1994 Mémorandum de Budapest : l’Ukraine transfère ses armes nucléaires entre échange du « respect de l’indépendance, de la souveraineté et des frontières existantes » par la Russie.
2008 Sommet de l’OTAN à Bucarest : politique de la « porte ouverte » en direction de l’Ukraine, de la Géorgie et de la Moldavie. Intervention militaire russe en Géorgie.
2014 Révolution de la place Maïdan (Kiev) qui met fin au gouvernement de Victor Ianoukovitch, qui avait inscrire dans la Constitution trois points importants pour la Russie : neutralité, location de Sébastopol en longue durée, statut officiel de la langue russe comme langue régionale. Cette dernière disposition est annulée par la Rada (Parlement). Le gouvernement intérimaire signe un accord de libre-échange avec l’Union européenne. Annexion de la péninsule de Crimée par le Russie et séparation de deux oblasts (Donestk et Louhansk), au prix de 13 000 morts du côté ukrainien. Formation d’une ligne de front.

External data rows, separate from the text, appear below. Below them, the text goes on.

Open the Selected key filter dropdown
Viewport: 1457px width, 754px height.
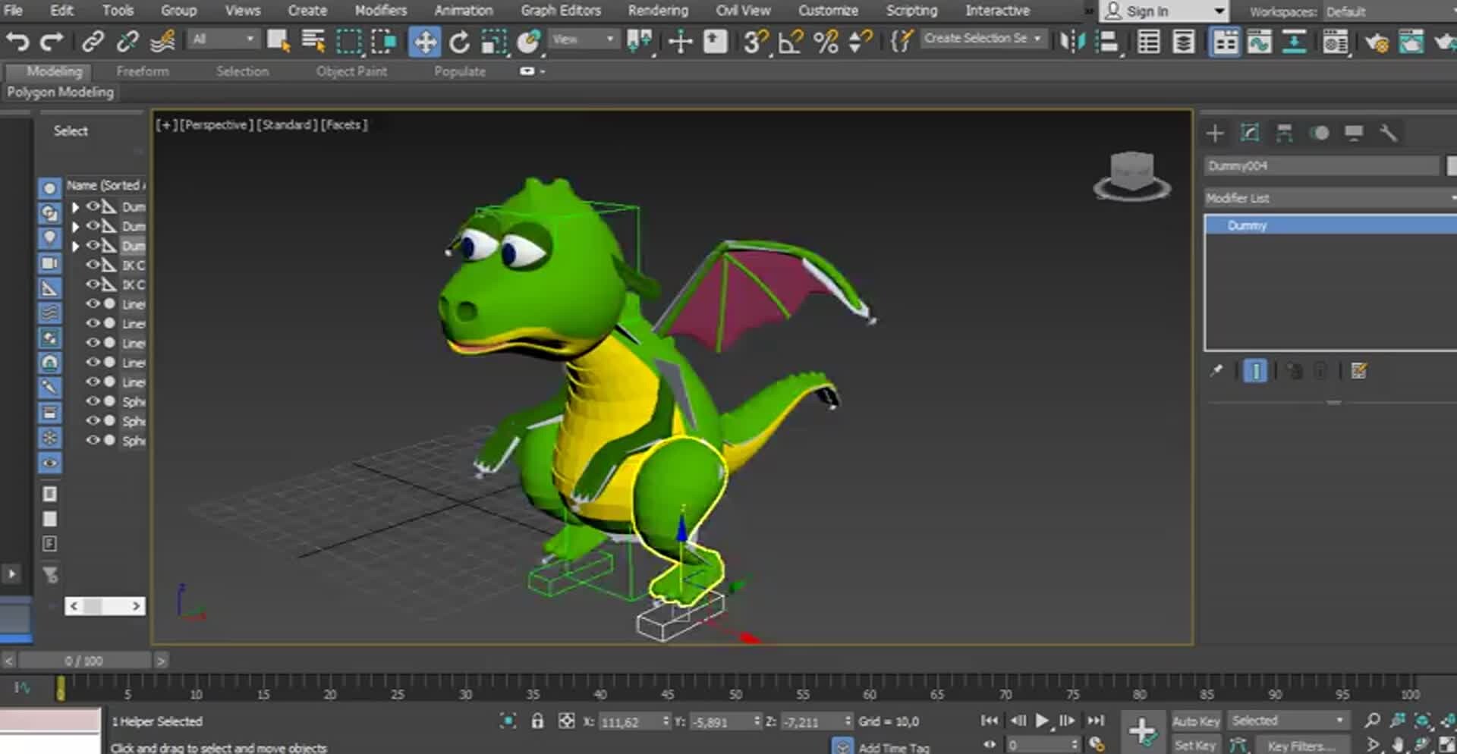(1288, 721)
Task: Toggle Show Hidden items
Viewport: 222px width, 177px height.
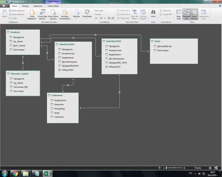Action: [194, 14]
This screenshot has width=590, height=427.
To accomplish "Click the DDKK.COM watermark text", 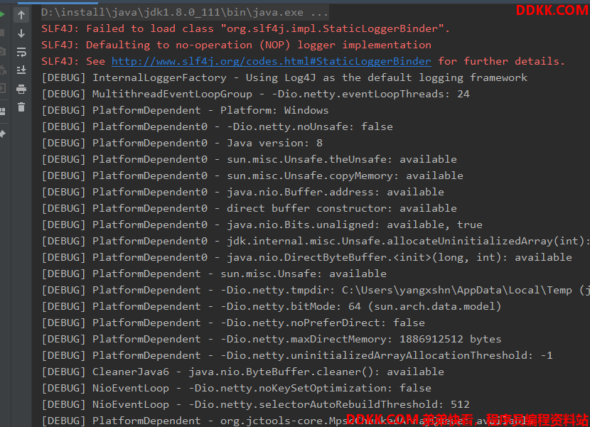I will click(552, 10).
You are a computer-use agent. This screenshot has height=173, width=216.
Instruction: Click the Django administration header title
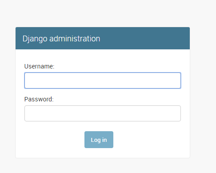point(61,39)
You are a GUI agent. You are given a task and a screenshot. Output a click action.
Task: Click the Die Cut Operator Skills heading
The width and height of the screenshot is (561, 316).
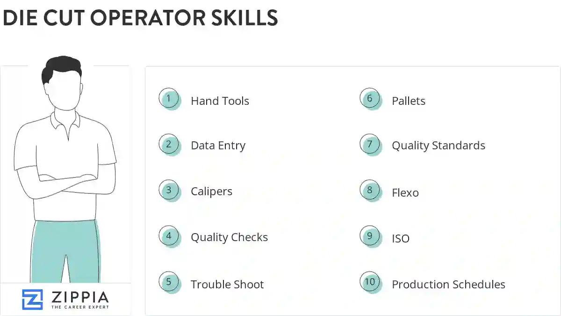(x=140, y=18)
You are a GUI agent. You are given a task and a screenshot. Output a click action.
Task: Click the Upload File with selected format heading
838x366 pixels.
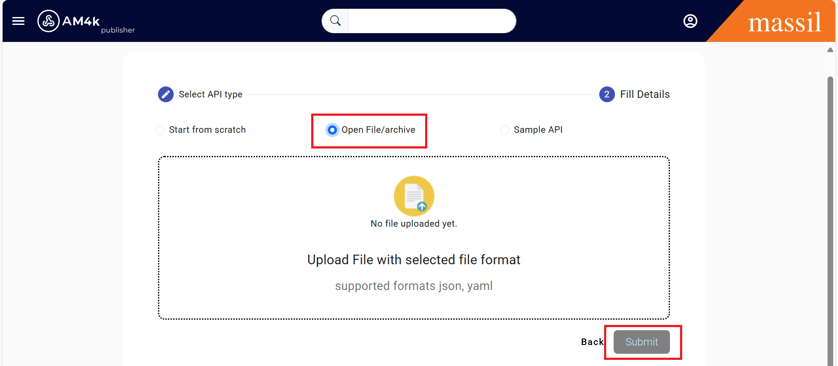tap(414, 260)
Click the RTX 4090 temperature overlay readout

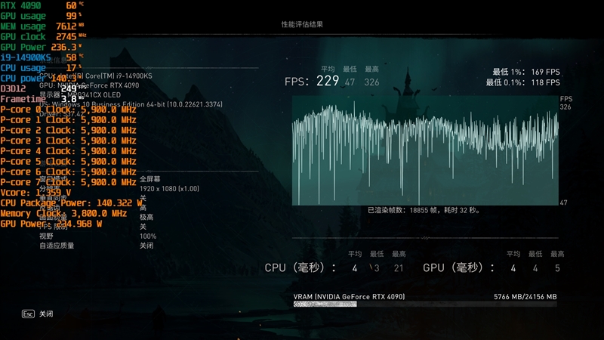(x=42, y=5)
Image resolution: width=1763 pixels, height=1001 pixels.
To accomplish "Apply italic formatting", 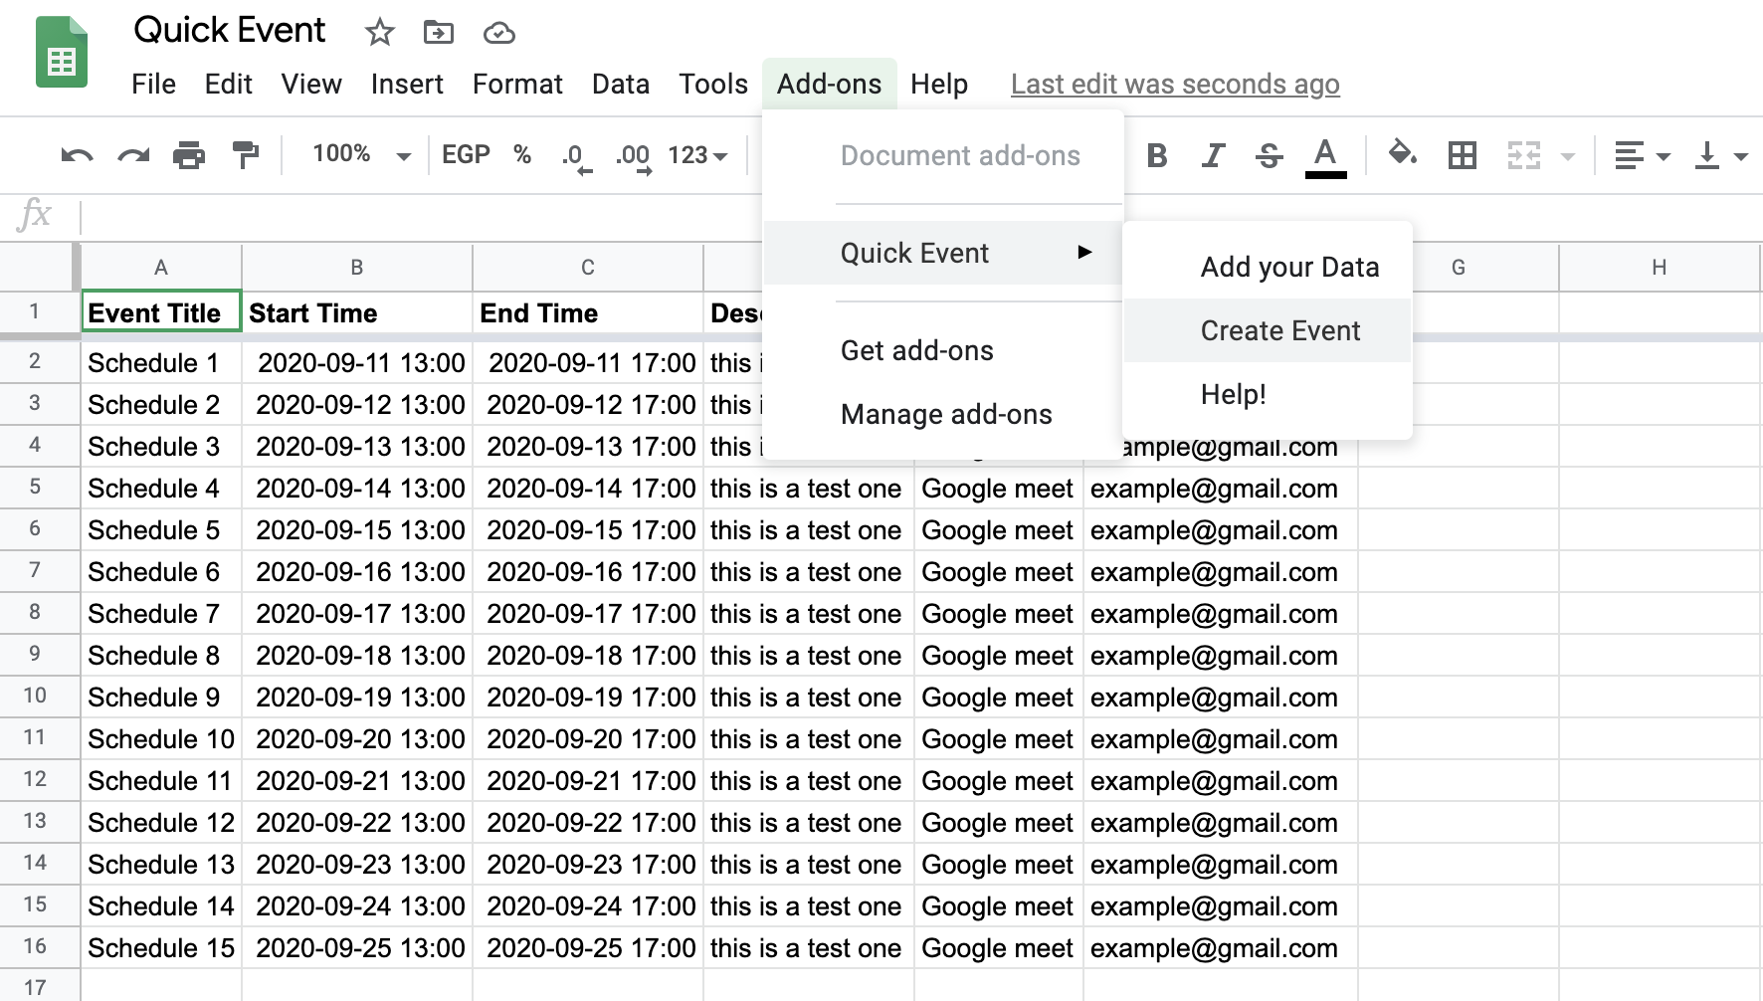I will 1212,154.
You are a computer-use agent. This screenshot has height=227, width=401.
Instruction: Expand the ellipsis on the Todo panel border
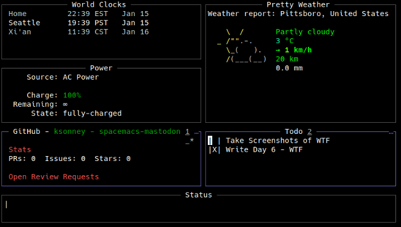click(391, 133)

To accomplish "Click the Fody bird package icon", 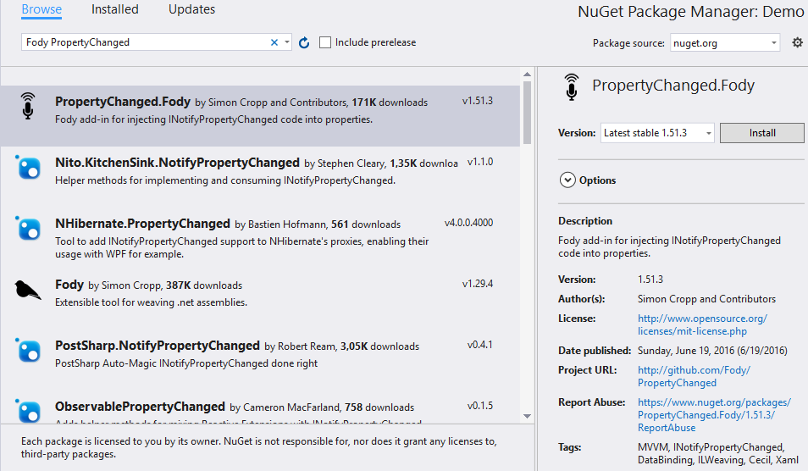I will click(x=29, y=291).
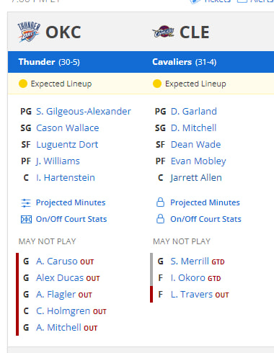Select Cavaliers (31-4) team name in blue bar
The image size is (274, 353).
click(x=185, y=62)
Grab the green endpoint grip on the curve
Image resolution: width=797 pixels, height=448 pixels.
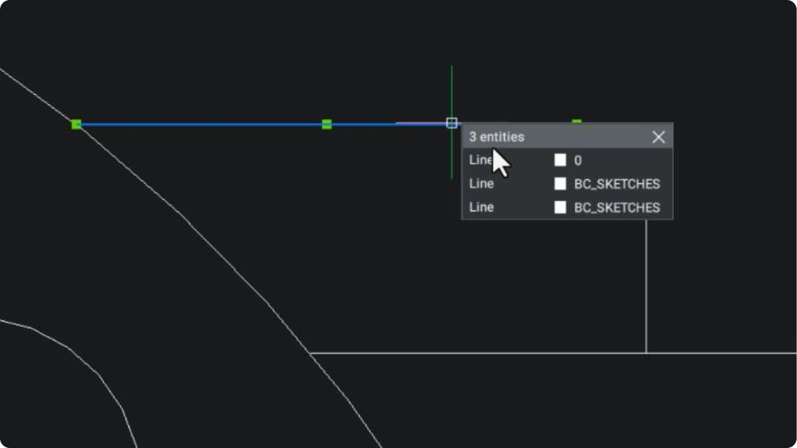[77, 124]
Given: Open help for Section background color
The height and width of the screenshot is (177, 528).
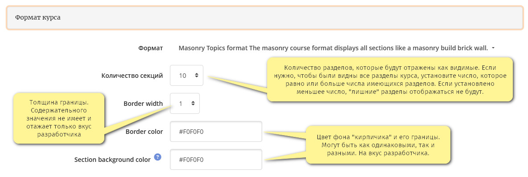Looking at the screenshot, I should point(157,157).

2014- 2015 Accords de cessez-le-feu entre la Russie, l’Ukraine, l’Allemagne et la France signés à Minsk.
2019 Election de Volodymyr Zelensky sur la promesse de réintégration du Donbass.
2021 Texte de Vladimir Poutine « Sur l’unité historique des Russes et des Ukrainiens ». Vus de Moscou, les Russes, les Biélorusses et les Ukrainiens forment un seul peuple. La dislocation de l’Union soviétique, en 1991, est toujours vécue comme une catastrophe géopolitique parce que le monde russe a été séparé. Le texte est distribué à tous les soldats.
Ultimatum aux Occidentaux : exigences d’arrêt de l’expansion de l’OTAN, neutralité de l’Ukraine, garanties de sécurité et retrait des troupes de l’OTAN de tous les pays qui l’ont rejoint depuis 1997.
2022 Manœuvres militaires terrestres et navales d’encerclement de l’Ukraine. Dénégations constantes de l’alerte américaine d’une invasion imminente (mi-février). Attaques tous azimuts à partir du 24 février.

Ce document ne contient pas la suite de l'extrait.